/lit/ - Literature

they thought they could prove math is real

>>20380830
What 0 pussy does to a mfer

>>20381110
Russel actually had a lot of pussy.

>>20380830
To do what any analysis class today does with the smallest possible number of axioms, i.e. to be sufficiently formal about the nature and structure of certain mathematical spaces to make the results of higher mathematics (in particular calculus) meaningful and provable. PM doesn't go that far but it constructs the Reals, and that's enough.

>>20380830
Buttsets with Wittgenstein

>>20381180
*bussy

1+1

>>20380830
The point is unidimentional, anon, if you have a line between 2 points then it is bidimentional.

>>20381685
Kek

>>20381487
>it constructs the Reals
this has never been done

>>20382120
Any undergrad analysis class either Cauchy sequences or Dedekind cuts.

>>20382120
Take your meds.

>>20380830
Read Whitehead

>forever btfos formalists
hehe, nothing personal

>>20382451
I love Gödel so much bros

>>20380830
I know it is a complete autist of all but it is also known for "the grandfather of modern computer", then it means all the porn and e-girl material is based on this book

>>20382451
No, he didn’t. He uses the liar paradox which is just a contradiction. Provability and truth of non-axiom statements are the same thing, whereas his proof relies on the distinction that they aren’t. There are no paradoxes but the way

>>20382451
looks like huxley in this

>>20383614
>Provability and truth of non-axiom statements are the same thing, whereas his proof relies on the distinction that they aren’t
What do you mean by non-axiom statements? Because things shown to be unprovable are generally added as axioms like the continuum hypothesis or it's negation.

>>20383633
Axioms are taken from experience, that is their proof. The axiom of infinite sets is not a valid axiom as it is not taken from experience, nor is it well-defined. You can easily imagine that the opposite is true. If a statement is true, then it is true because it is deduced from axioms (provable) or it is proven by pure experience (axiom). You can’t give a real example of a statement that’s true but not provable. If it’s true, it’s necessarily provable, or it’s an axiom, but if it’s an axiom, then it shouldn’t be controversial in the first place.

**What the task asks**. Shorten the reply in the thread that begins "To do what any analysis class" while keeping its main facts.

**Information provided**.
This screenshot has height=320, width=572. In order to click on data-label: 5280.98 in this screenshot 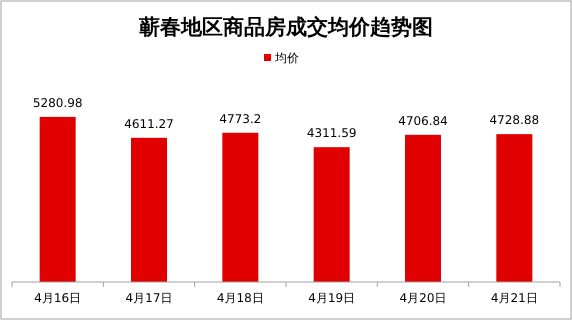, I will do `click(57, 103)`.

**Response box**. The aim was to do, with as few axioms as possible, what analysis classes do today: formalize certain mathematical spaces enough to make higher mathematics, especially calculus, meaningful and provable. PM falls short of that, but it constructs the Reals, which is enough.